● **Your instructions**: Could you retype the data starting at the line that has "Where should I" and ending after the line that has "(x=398, y=399)", leaving out the pictures?

* start Task input *

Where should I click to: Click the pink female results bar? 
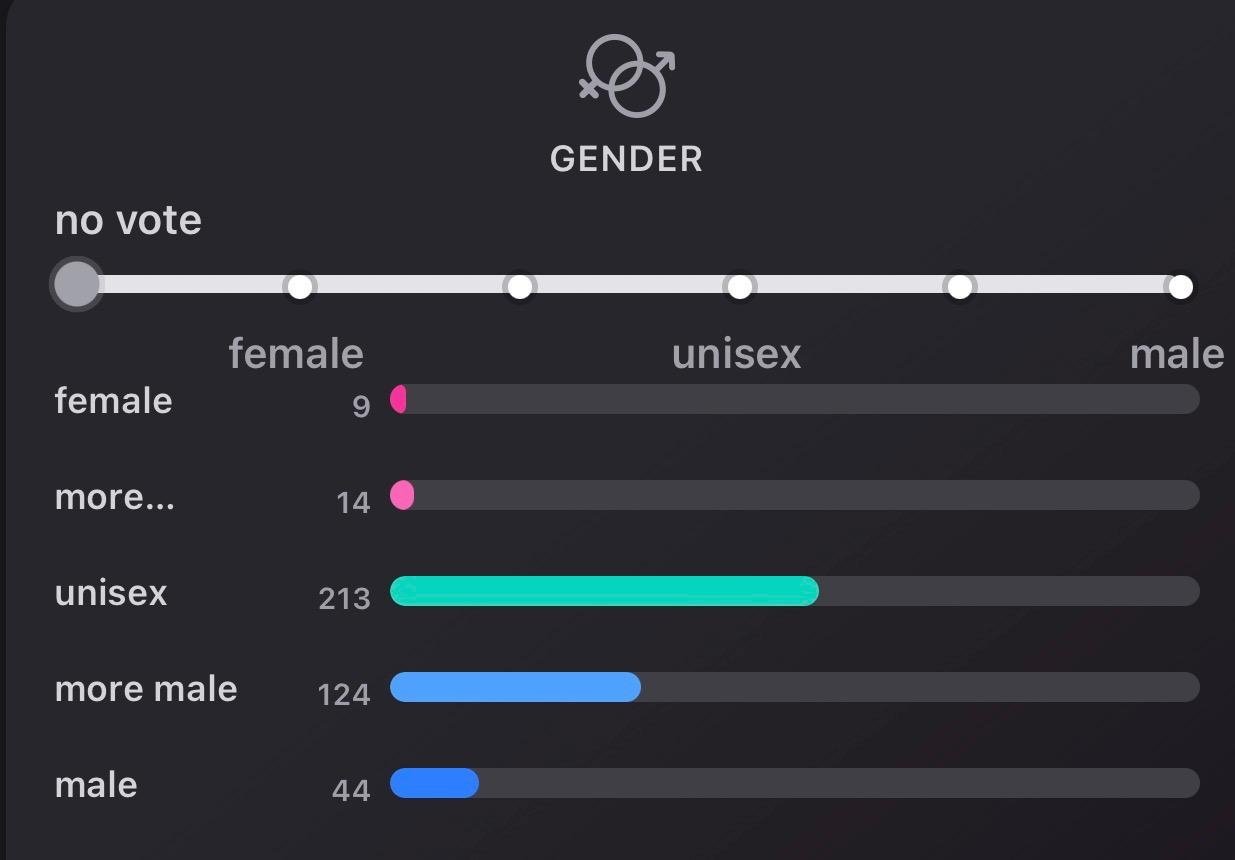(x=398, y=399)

* end Task input *
* start Task input *

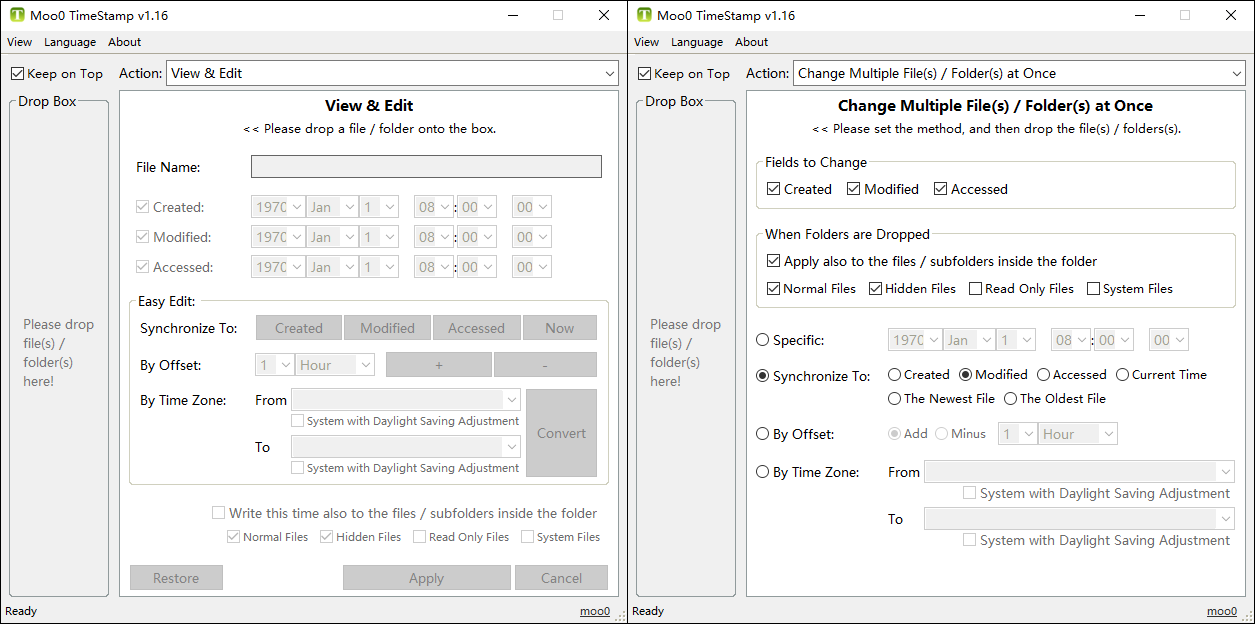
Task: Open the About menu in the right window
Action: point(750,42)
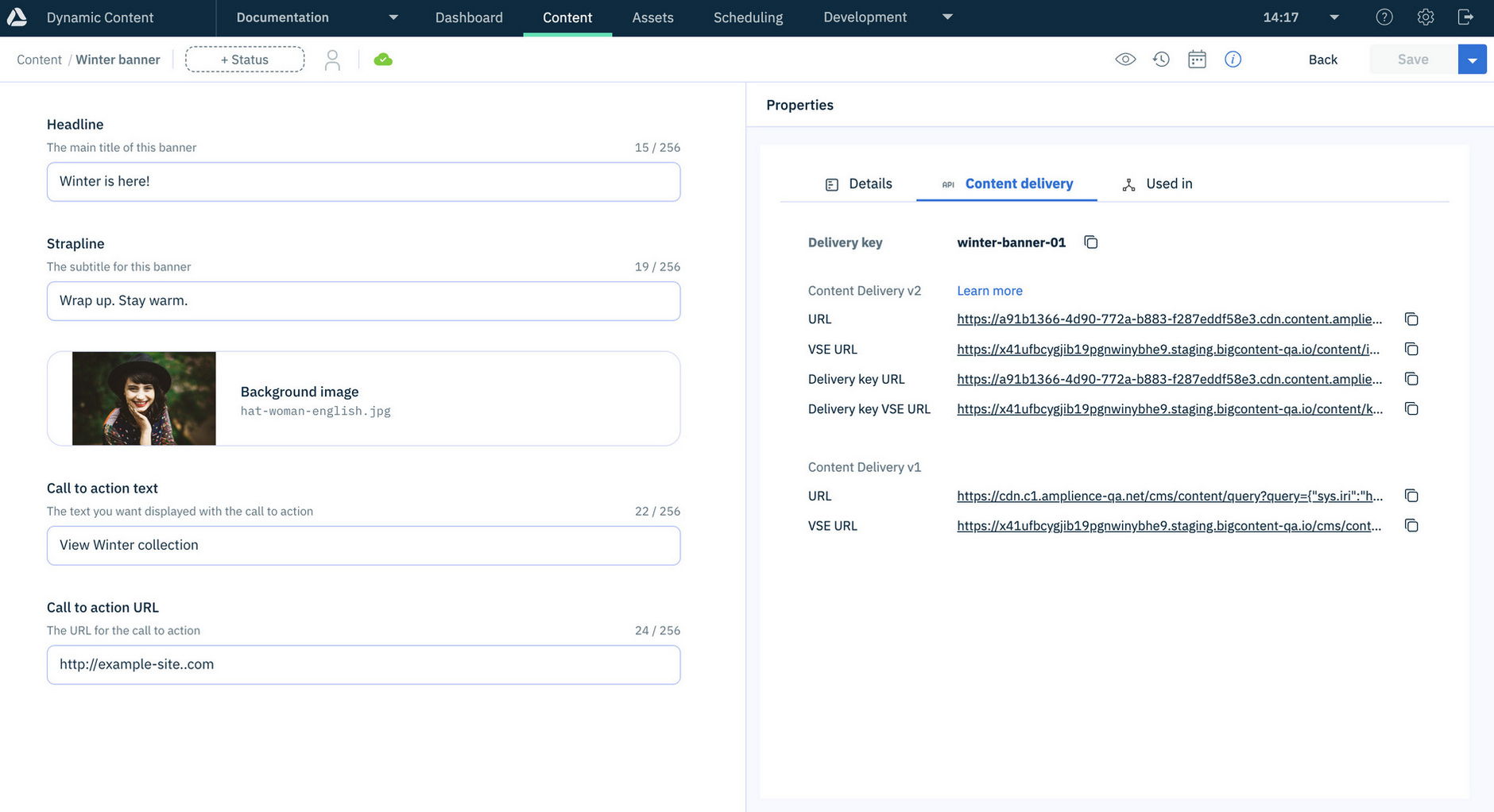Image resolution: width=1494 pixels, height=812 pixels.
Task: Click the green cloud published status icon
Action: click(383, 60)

* end Task input *
* start Task input *

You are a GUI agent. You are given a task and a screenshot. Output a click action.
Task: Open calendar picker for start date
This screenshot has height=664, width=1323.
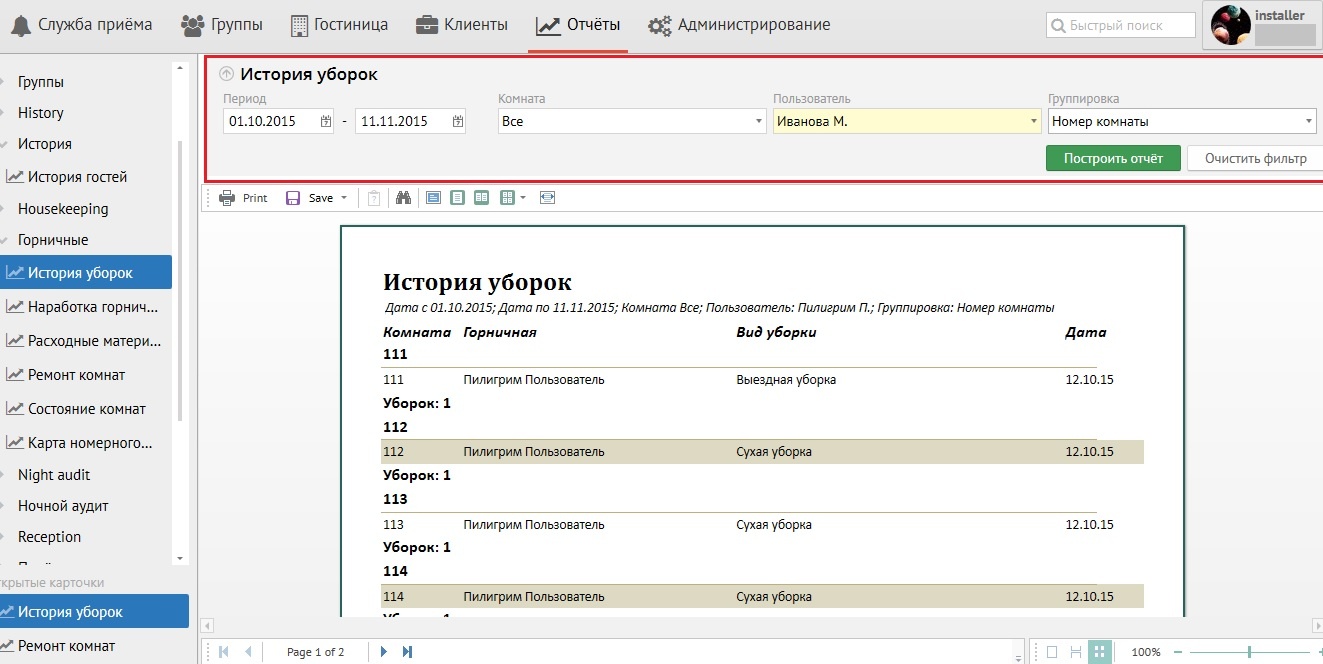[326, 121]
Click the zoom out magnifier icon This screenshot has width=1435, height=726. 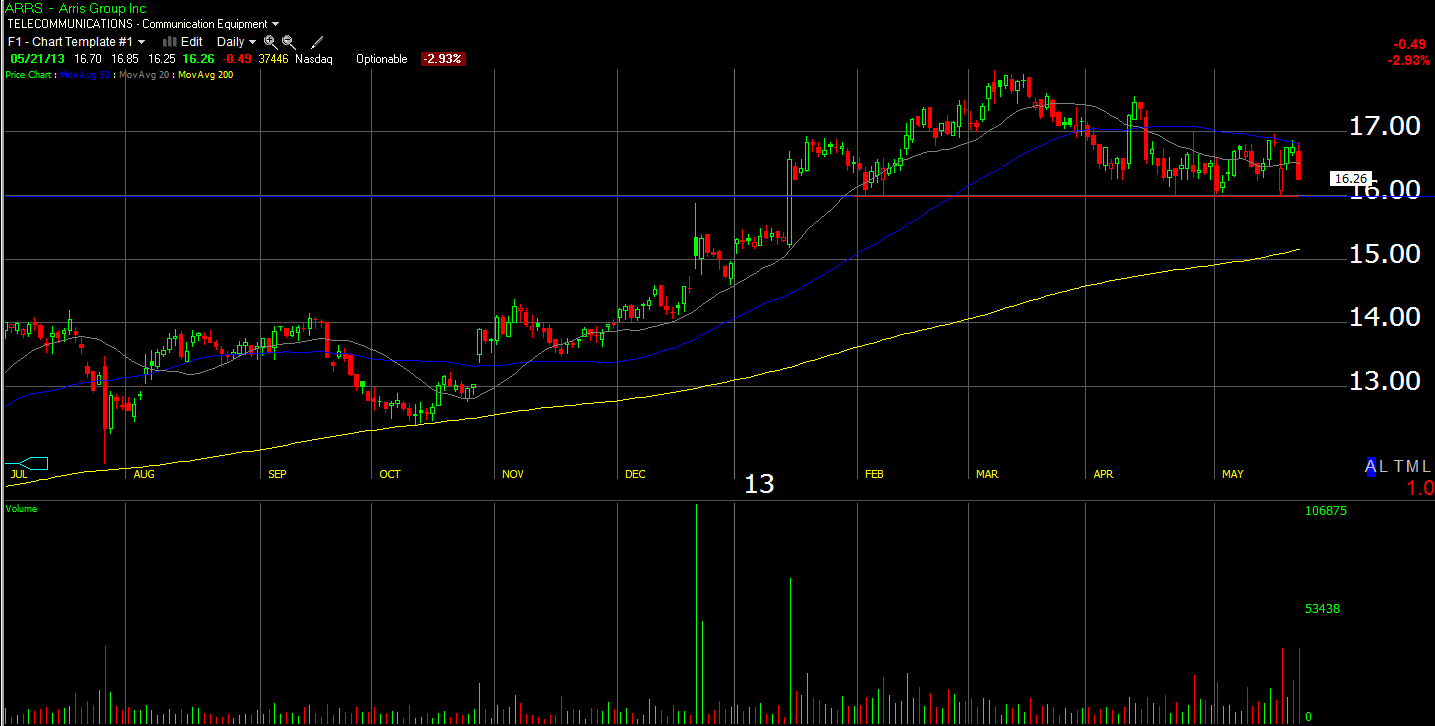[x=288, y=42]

* end Task input *

● **Solution for this task**:
Where should I click to: Click the pink female results bar? 
(x=398, y=399)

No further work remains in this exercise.